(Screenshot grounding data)

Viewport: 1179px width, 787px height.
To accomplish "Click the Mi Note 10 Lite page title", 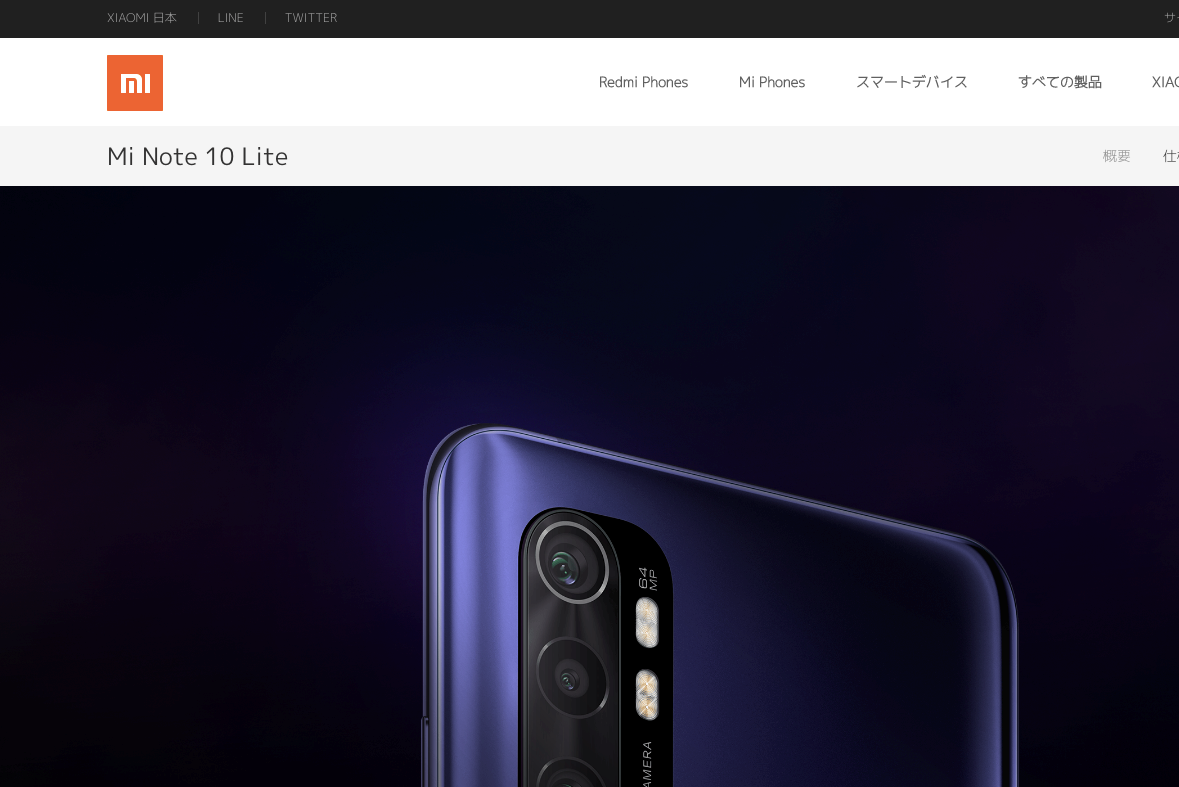I will coord(197,156).
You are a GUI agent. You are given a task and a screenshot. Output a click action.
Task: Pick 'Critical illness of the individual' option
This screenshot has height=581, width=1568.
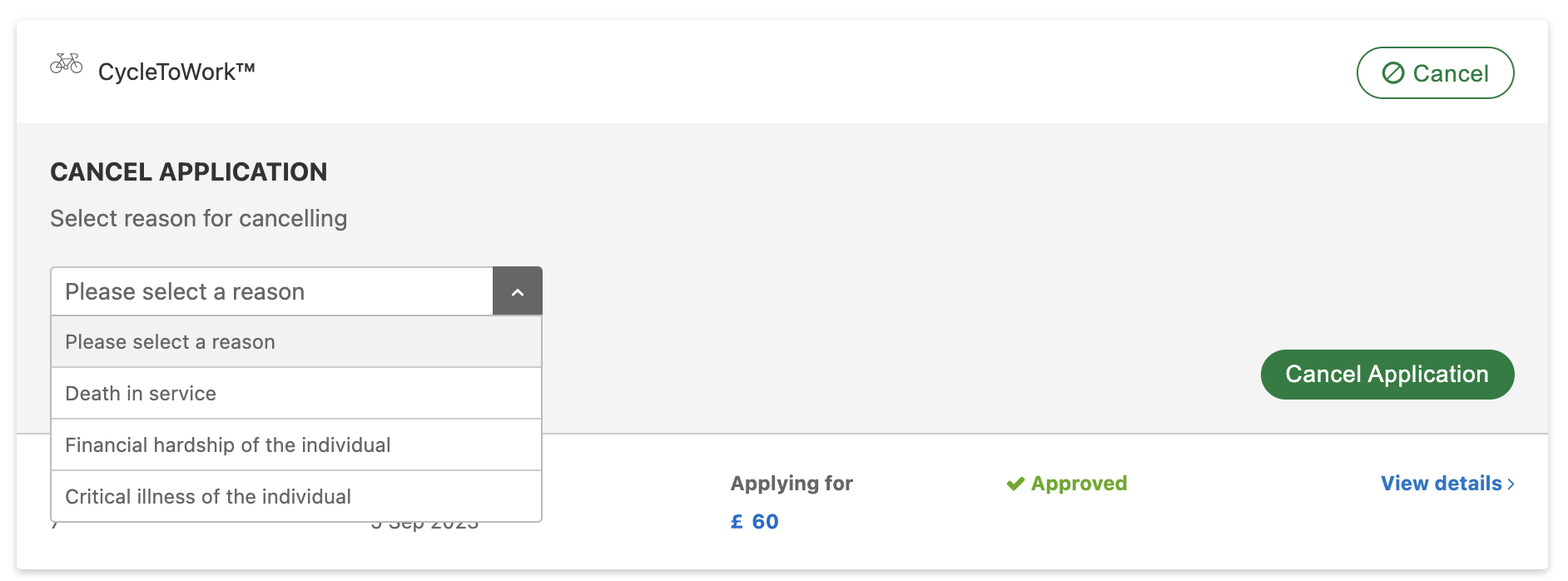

▸ **Your assignment**
The answer must be the lines above from the line that contains "You are a GUI" to the final line of the data, word for word, with no pictures.

▸ **Result for this task**
You are a GUI agent. You are given a task and a screenshot. Output a click action.
Task: Pick 'Critical illness of the individual' option
This screenshot has height=581, width=1568.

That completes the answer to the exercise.